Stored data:
Content starts

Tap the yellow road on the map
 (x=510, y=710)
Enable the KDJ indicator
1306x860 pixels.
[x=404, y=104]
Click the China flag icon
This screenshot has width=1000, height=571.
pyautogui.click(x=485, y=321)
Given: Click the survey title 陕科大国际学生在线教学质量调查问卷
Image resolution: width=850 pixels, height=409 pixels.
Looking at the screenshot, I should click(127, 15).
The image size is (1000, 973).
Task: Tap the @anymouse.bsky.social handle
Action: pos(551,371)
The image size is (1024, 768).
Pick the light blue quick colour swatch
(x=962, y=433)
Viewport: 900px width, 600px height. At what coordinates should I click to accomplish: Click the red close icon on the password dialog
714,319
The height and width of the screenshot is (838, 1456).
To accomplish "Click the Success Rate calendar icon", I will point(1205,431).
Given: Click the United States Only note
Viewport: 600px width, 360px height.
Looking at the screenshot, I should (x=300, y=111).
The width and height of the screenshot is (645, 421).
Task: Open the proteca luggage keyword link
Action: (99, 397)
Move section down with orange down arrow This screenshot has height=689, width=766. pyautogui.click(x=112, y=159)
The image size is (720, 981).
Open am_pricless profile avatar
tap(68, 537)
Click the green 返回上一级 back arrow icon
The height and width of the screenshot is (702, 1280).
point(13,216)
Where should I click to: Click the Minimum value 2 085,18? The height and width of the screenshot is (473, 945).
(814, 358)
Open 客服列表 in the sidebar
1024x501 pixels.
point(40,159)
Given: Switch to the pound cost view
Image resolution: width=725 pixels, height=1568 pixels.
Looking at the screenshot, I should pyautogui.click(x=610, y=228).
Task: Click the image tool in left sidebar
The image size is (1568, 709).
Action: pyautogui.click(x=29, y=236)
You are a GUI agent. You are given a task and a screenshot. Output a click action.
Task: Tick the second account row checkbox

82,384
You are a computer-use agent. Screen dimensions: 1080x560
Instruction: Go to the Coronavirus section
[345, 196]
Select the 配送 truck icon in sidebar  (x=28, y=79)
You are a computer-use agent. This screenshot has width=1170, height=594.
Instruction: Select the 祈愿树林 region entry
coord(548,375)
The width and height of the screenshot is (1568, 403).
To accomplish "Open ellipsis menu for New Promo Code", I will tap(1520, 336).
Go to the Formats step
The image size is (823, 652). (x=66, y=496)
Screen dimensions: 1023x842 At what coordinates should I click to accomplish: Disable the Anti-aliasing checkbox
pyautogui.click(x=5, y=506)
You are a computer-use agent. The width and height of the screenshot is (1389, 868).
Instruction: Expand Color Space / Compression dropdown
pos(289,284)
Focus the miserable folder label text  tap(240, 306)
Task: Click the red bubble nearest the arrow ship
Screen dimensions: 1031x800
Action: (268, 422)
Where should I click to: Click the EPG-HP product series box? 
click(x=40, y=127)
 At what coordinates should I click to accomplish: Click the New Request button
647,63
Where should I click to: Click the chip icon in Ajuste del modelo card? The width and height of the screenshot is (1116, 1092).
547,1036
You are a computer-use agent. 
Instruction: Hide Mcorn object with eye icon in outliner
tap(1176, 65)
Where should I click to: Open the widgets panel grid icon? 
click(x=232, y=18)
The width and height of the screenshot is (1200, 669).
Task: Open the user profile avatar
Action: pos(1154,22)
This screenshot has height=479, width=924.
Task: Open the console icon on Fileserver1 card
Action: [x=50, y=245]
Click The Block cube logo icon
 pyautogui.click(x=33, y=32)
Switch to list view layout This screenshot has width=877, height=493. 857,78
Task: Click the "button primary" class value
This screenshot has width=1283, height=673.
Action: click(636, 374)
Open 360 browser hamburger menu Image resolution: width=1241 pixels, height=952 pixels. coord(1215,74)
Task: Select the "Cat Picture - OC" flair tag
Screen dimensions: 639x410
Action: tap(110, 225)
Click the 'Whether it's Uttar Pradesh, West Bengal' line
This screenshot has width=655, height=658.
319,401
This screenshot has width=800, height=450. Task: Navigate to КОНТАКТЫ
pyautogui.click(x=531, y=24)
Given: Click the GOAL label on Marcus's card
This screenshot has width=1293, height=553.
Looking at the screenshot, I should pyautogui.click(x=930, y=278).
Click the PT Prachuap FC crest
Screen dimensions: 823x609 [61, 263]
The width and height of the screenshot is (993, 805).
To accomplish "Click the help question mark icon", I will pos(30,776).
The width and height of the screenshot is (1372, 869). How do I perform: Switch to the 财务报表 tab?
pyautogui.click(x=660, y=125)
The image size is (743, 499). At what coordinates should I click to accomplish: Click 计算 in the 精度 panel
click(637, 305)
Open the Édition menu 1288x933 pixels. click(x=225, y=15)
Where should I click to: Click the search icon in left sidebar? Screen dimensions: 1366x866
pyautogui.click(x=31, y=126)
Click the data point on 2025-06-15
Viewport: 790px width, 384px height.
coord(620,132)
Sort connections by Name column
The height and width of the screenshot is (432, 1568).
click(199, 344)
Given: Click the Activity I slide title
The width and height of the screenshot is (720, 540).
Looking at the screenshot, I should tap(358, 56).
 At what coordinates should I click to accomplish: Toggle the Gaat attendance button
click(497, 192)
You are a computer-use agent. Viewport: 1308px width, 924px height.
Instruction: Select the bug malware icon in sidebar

Content ends

Requirement:
Output, please, only the lines running from the start of the entries through the line that contains "Given: Click the survey", including both of those lines.

Response to this exercise:
Tap the yellow road on the map
 (x=510, y=710)
Enable the KDJ indicator
1306x860 pixels.
[x=404, y=104]
Click the China flag icon
This screenshot has width=1000, height=571.
pyautogui.click(x=485, y=321)
Given: Click the survey title 陕科大国际学生在线教学质量调查问卷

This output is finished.